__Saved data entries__
********

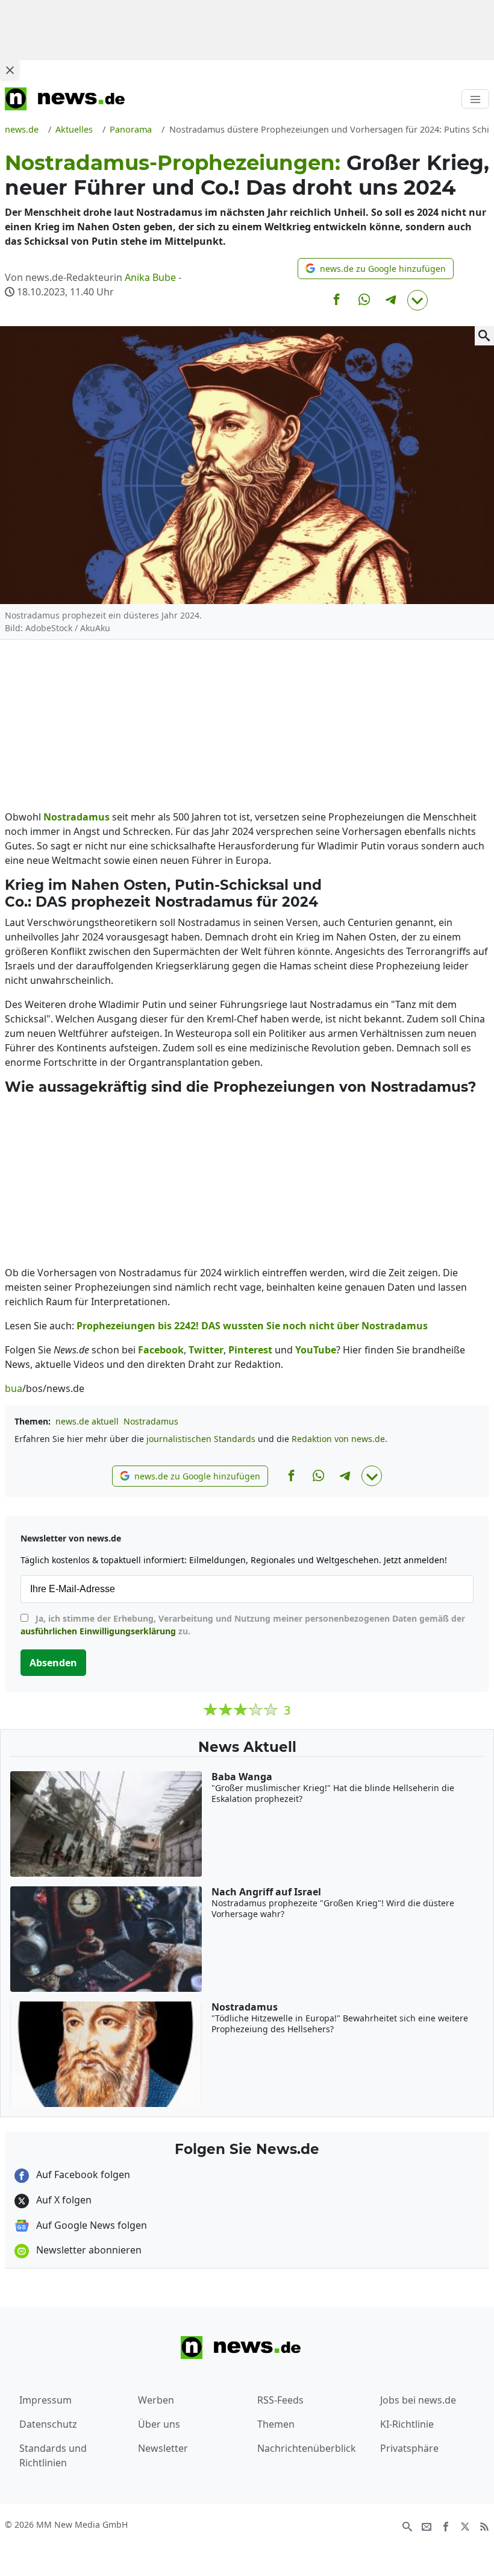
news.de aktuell (87, 1421)
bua (13, 1388)
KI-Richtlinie (407, 2424)
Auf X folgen (63, 2199)
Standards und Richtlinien (53, 2455)
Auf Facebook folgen (82, 2174)
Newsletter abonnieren (88, 2249)
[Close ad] (9, 70)
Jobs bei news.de (418, 2400)
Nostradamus (151, 1421)
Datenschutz (48, 2424)
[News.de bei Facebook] (446, 2525)
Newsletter (163, 2448)
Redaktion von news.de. (339, 1438)
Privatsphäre (409, 2448)
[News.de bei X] (465, 2525)
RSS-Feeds (280, 2400)
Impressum (45, 2400)
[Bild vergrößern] (484, 335)
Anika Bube (150, 277)
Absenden (53, 1662)
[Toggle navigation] (475, 99)
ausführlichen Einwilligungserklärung (98, 1631)
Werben (156, 2400)
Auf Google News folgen (90, 2225)
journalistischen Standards (200, 1438)
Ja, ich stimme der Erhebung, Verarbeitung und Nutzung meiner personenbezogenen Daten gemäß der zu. (242, 1625)
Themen (276, 2424)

********

__Exercise instructions__
Nothing but the lines from the one with "bua (13, 1388)" through the final line of the data belongs in the answer, and they must match exactly.

__Written reply__
bua (13, 1388)
KI-Richtlinie (407, 2424)
Auf X folgen (63, 2199)
Standards und Richtlinien (53, 2455)
Auf Facebook folgen (82, 2174)
Newsletter abonnieren (88, 2249)
[Close ad] (9, 70)
Jobs bei news.de (418, 2400)
Nostradamus (151, 1421)
Datenschutz (48, 2424)
[News.de bei Facebook] (446, 2525)
Newsletter (163, 2448)
Redaktion von news.de. (339, 1438)
Privatsphäre (409, 2448)
[News.de bei X] (465, 2525)
RSS-Feeds (280, 2400)
Impressum (45, 2400)
[Bild vergrößern] (484, 335)
Anika Bube (150, 277)
Absenden (53, 1662)
[Toggle navigation] (475, 99)
ausführlichen Einwilligungserklärung (98, 1631)
Werben (156, 2400)
Auf Google News folgen (90, 2225)
journalistischen Standards (200, 1438)
Ja, ich stimme der Erhebung, Verarbeitung und Nutzung meiner personenbezogenen Daten gemäß der zu. (242, 1625)
Themen (276, 2424)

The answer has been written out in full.